### WHAT THIS TASK INVOLVES:
Reproduce each line of the material precisely.

### DATA FOR THE TASK:

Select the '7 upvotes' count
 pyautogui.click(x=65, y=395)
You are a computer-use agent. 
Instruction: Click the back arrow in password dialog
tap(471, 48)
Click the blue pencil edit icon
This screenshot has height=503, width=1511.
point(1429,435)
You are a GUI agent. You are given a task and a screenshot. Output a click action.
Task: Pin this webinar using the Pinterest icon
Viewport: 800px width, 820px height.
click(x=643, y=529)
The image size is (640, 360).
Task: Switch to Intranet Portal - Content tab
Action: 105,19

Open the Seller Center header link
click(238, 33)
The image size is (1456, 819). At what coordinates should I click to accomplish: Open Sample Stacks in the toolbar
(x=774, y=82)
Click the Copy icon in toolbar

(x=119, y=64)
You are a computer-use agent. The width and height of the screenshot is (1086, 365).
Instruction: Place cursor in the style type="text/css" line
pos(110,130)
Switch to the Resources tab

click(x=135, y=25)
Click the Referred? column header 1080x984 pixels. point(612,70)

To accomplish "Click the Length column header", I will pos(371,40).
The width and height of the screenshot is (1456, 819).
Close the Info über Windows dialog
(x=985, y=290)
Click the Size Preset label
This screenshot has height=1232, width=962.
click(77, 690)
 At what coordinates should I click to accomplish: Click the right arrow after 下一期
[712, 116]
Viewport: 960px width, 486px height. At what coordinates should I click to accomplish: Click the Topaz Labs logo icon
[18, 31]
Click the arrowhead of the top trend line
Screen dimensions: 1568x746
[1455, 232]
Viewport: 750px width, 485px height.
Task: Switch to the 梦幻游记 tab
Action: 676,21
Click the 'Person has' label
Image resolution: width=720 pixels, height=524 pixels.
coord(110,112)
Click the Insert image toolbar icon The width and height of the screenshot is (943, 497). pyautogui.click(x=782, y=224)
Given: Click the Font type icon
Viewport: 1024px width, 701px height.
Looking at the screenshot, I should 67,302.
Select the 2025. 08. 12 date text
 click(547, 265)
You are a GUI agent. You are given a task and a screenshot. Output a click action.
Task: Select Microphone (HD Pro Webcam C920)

### RESPONSE:
Select the '7 upvotes' count
 pyautogui.click(x=65, y=395)
You are a computer-use agent. 
Instruction: Click the back arrow in password dialog
tap(471, 48)
Click the blue pencil edit icon
This screenshot has height=503, width=1511.
point(1429,435)
You are a GUI agent. You are given a task and a screenshot. Output a click action.
Task: Pin this webinar using the Pinterest icon
Viewport: 800px width, 820px height.
click(x=643, y=529)
The image size is (640, 360).
Task: Switch to Intranet Portal - Content tab
Action: 105,19

Open the Seller Center header link
click(238, 33)
The image size is (1456, 819). At what coordinates should I click to accomplish: Open Sample Stacks in the toolbar
(x=774, y=82)
Click the Copy icon in toolbar

(x=119, y=64)
You are a computer-use agent. The width and height of the screenshot is (1086, 365).
Instruction: Place cursor in the style type="text/css" line
pos(110,130)
Switch to the Resources tab

click(x=135, y=25)
Click the Referred? column header 1080x984 pixels. point(612,70)

To accomplish "Click the Length column header", I will pos(371,40).
The width and height of the screenshot is (1456, 819).
Close the Info über Windows dialog
(x=985, y=290)
Click the Size Preset label
This screenshot has height=1232, width=962.
click(77, 690)
 At what coordinates should I click to accomplish: Click the right arrow after 下一期
[712, 116]
Viewport: 960px width, 486px height. At what coordinates should I click to accomplish: Click the Topaz Labs logo icon
[18, 31]
Click the arrowhead of the top trend line
Screen dimensions: 1568x746
[1455, 232]
Viewport: 750px width, 485px height.
Task: Switch to the 梦幻游记 tab
Action: 676,21
Click the 'Person has' label
Image resolution: width=720 pixels, height=524 pixels.
coord(110,112)
Click the Insert image toolbar icon The width and height of the screenshot is (943, 497). pyautogui.click(x=782, y=224)
Given: Click the Font type icon
Viewport: 1024px width, 701px height.
Looking at the screenshot, I should 67,302.
Select the 2025. 08. 12 date text
 click(547, 265)
You are a GUI agent. You are given a task and a screenshot. Output a click action.
Task: Select Microphone (HD Pro Webcam C920)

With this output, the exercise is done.